Given request:
Turn every line of the records below into one numbered list, skipping any blank lines. Leave the pictures out of your answer.

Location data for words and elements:
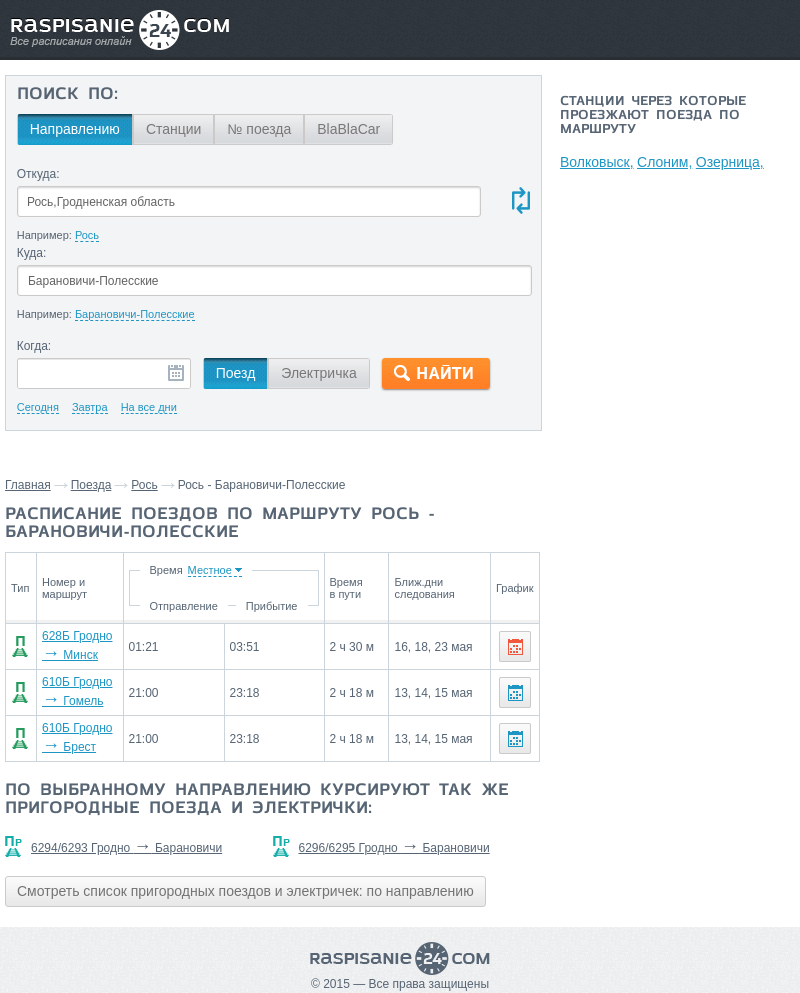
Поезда (91, 485)
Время (168, 570)
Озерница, (732, 162)
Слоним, (665, 162)
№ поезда (259, 129)
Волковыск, (597, 162)
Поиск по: (67, 95)
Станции (174, 129)
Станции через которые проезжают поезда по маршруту (653, 116)
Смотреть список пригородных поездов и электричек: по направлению (245, 891)
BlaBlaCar (348, 129)
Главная (28, 485)
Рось (144, 485)
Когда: (34, 346)
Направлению (75, 129)
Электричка (318, 373)
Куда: (32, 253)
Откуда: (38, 174)
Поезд (236, 373)
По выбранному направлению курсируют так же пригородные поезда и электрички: (257, 800)
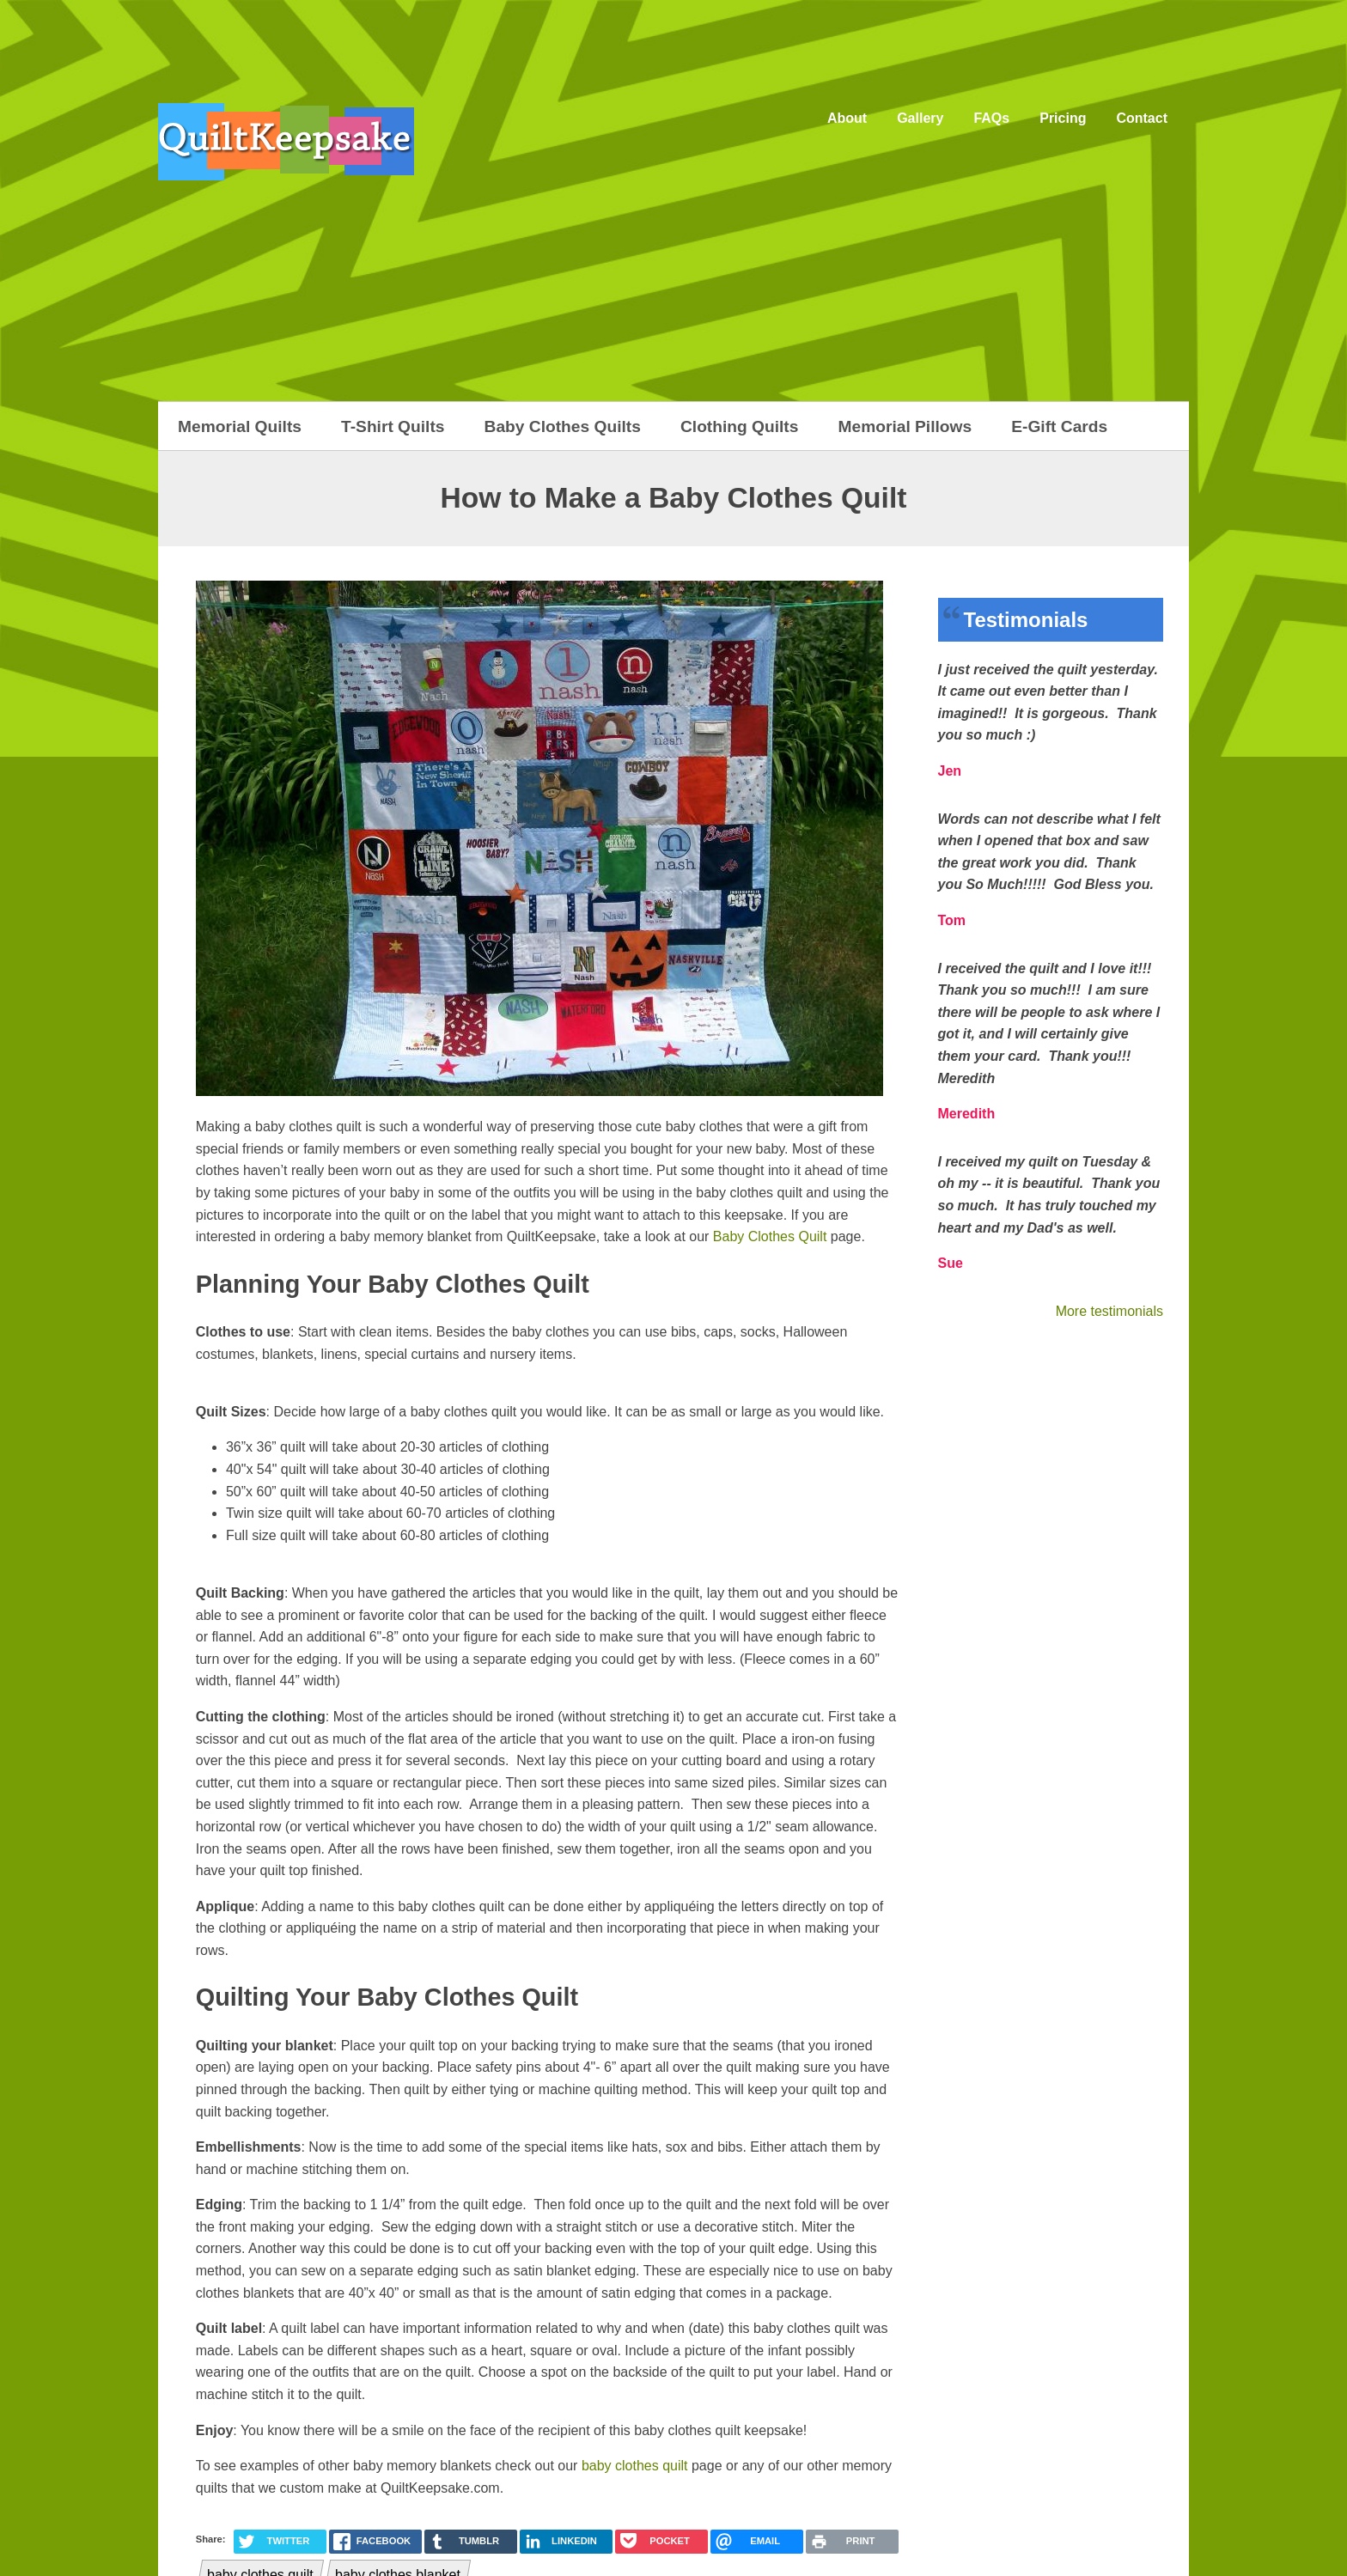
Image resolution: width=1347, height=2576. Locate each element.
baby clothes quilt (635, 2465)
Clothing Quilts (739, 426)
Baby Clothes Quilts (563, 426)
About (847, 118)
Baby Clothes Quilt (770, 1236)
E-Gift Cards (1059, 426)
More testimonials (1109, 1311)
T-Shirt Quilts (392, 426)
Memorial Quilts (240, 426)
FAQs (991, 118)
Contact (1141, 118)
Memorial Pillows (905, 426)
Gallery (920, 118)
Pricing (1062, 118)
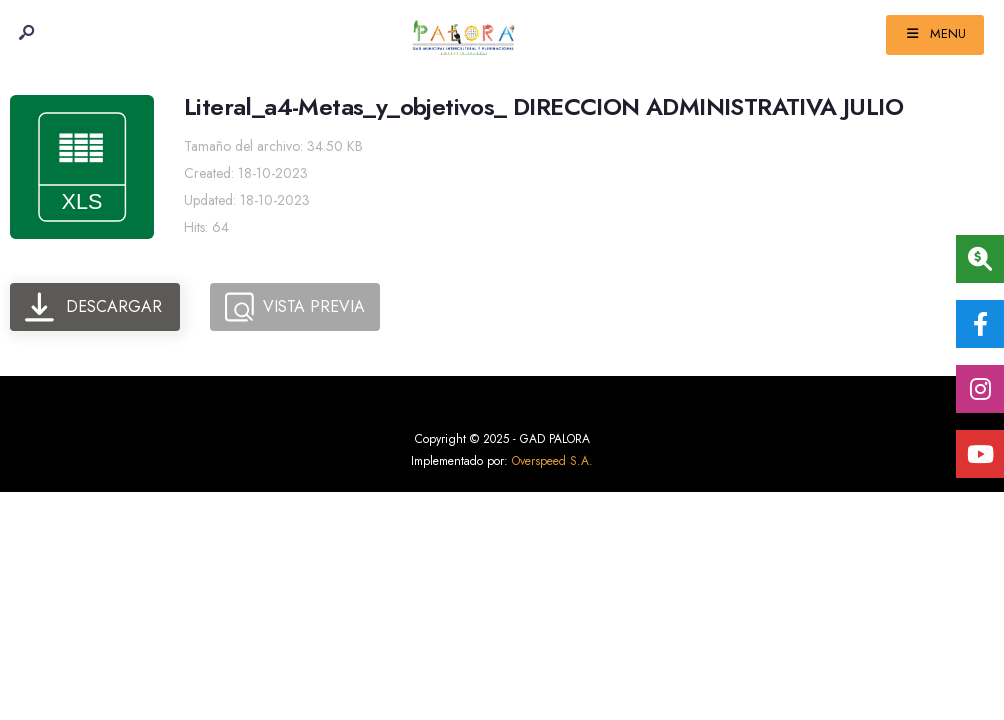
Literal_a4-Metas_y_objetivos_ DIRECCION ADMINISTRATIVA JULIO (543, 107)
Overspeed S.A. (552, 461)
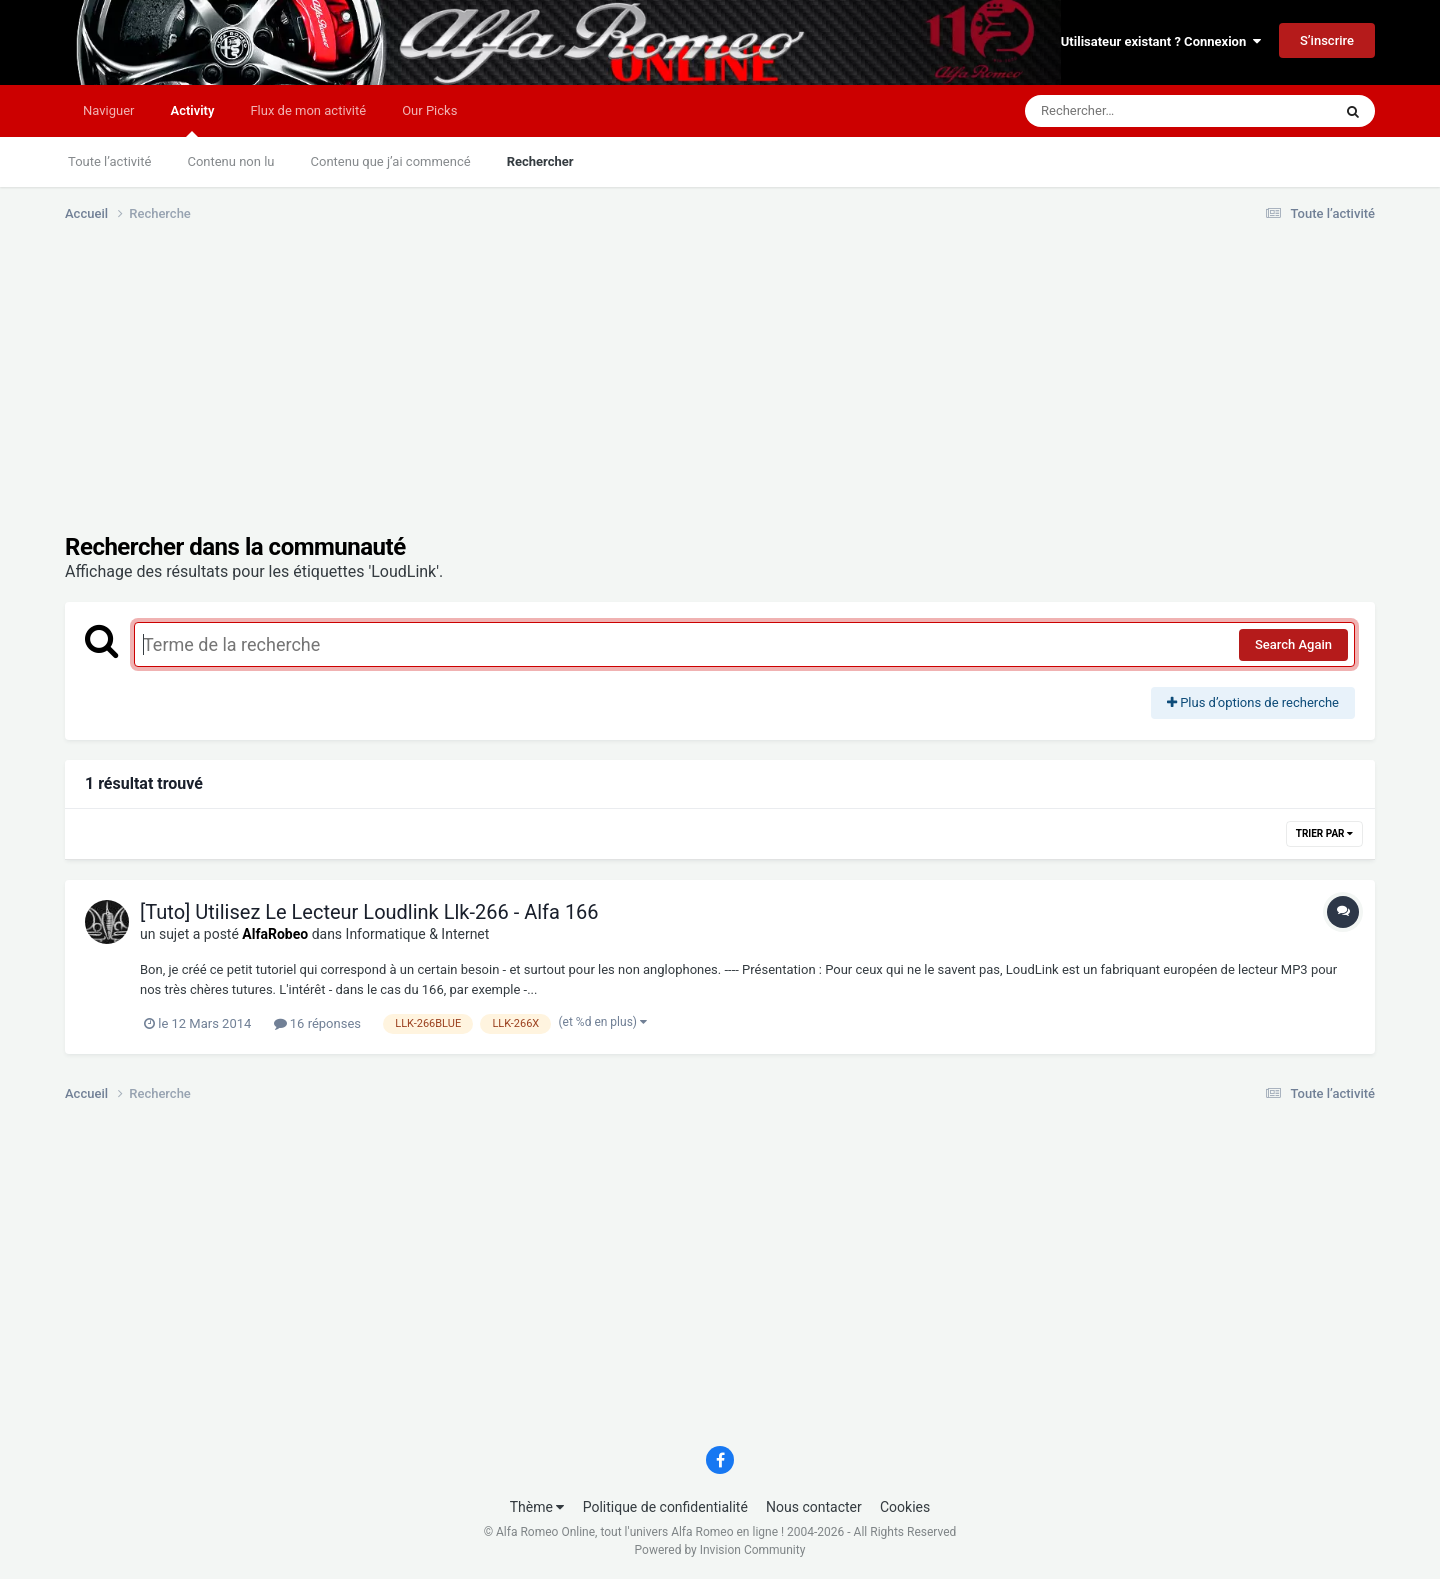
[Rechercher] (1124, 111)
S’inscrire (1327, 40)
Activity (192, 120)
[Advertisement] (429, 393)
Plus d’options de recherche (1253, 702)
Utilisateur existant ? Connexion (1161, 41)
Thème (537, 1507)
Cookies (905, 1507)
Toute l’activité (109, 161)
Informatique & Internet (418, 934)
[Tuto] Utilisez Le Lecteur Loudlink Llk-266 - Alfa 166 (369, 912)
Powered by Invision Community (720, 1550)
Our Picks (429, 110)
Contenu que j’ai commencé (391, 161)
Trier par (1324, 833)
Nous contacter (814, 1507)
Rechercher (540, 161)
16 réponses (317, 1023)
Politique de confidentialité (665, 1507)
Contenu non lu (230, 161)
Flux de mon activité (308, 110)
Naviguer (108, 110)
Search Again (1293, 644)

Exercise answer:
1. Поезда (91, 485)
2. Время (168, 570)
3. Озерница, (732, 162)
4. Слоним, (665, 162)
5. № поезда (259, 129)
6. Волковыск, (597, 162)
7. Поиск по: (67, 95)
8. Станции (174, 129)
9. Станции через которые проезжают поезда по маршруту (653, 116)
10. Смотреть список пригородных поездов и электричек: по направлению (245, 891)
11. BlaBlaCar (348, 129)
12. Главная (28, 485)
13. Рось (144, 485)
14. Когда: (34, 346)
15. Направлению (75, 129)
16. Электричка (318, 373)
17. Куда: (32, 253)
18. Откуда: (38, 174)
19. Поезд (236, 373)
20. По выбранному направлению курсируют так же пригородные поезда и электрички: (257, 800)
21. Image resolution: width=1347, height=2576. Locate each element.
22. baby clothes quilt (635, 2465)
23. Clothing Quilts (739, 426)
24. Baby Clothes Quilts (563, 426)
25. About (847, 118)
26. Baby Clothes Quilt (770, 1236)
27. E-Gift Cards (1059, 426)
28. More testimonials (1109, 1311)
29. T-Shirt Quilts (392, 426)
30. Memorial Quilts (240, 426)
31. FAQs (991, 118)
32. Contact (1141, 118)
33. Memorial Pillows (905, 426)
34. Gallery (920, 118)
35. Pricing (1062, 118)
36. Literal_a4-Metas_y_objetivos_ DIRECCION ADMINISTRATIVA JULIO (543, 107)
37. Overspeed S.A. (552, 461)
38. [Rechercher] (1124, 111)
39. S’inscrire (1327, 40)
40. Activity (192, 120)
41. [Advertisement] (429, 393)
42. Plus d’options de recherche (1253, 702)
43. Utilisateur existant ? Connexion (1161, 41)
44. Thème (537, 1507)
45. Cookies (905, 1507)
46. Toute l’activité (109, 161)
47. Informatique & Internet (418, 934)
48. [Tuto] Utilisez Le Lecteur Loudlink Llk-266 - Alfa 166 (369, 912)
49. Powered by Invision Community (720, 1550)
50. Our Picks (429, 110)
51. Contenu que j’ai commencé (391, 161)
52. Trier par (1324, 833)
53. Nous contacter (814, 1507)
54. Rechercher (540, 161)
55. 16 réponses (317, 1023)
56. Politique de confidentialité (665, 1507)
57. Contenu non lu (230, 161)
58. Flux de mon activité (308, 110)
59. Naviguer (108, 110)
60. Search Again (1293, 644)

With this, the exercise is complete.